本発明は、タイヤ内圧が低下した場合でも、一定の速度でかつ所定の距離を安全に走行しうるタイヤとリムとの組立体、およびこれに用いるサポートリングに関する。
近年、パンク等によりタイヤの内圧が低下した場合でも、例えば約80km/H程度の速度で数百キロメートルを安全に走行しうる性能(以下ランフラット性能という)を有するタイヤとリムとの組立体が提案されている。
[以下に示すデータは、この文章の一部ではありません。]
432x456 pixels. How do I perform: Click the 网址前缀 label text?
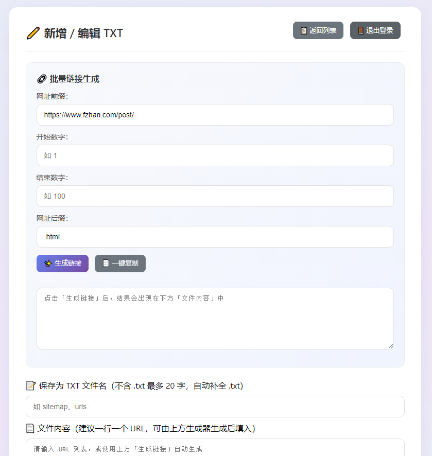pos(52,96)
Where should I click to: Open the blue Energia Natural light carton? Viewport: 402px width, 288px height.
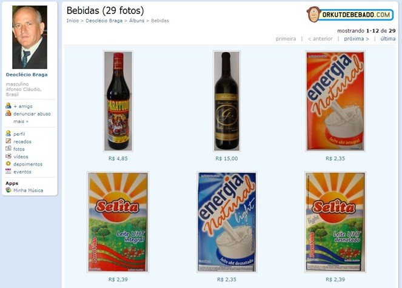point(227,222)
図10は、このような組立体を例示し、タイヤaと、該タイヤaをリム組みするホイールリムbと、タイヤaとホイールリムbとが囲むタイヤ内腔i内でホイールリムbに装着され、かつタイヤの内圧が低下したときにトレッド部dの内面と当接して荷重を支持する環状のサポートリングeとを含む。前記ホイールリムbは、タイヤaの第1、第2のビード部f1、f2が装着される第1、第2のリムシートb1、b2を有し、それらの間にはサポートリング取付面gが設けられる。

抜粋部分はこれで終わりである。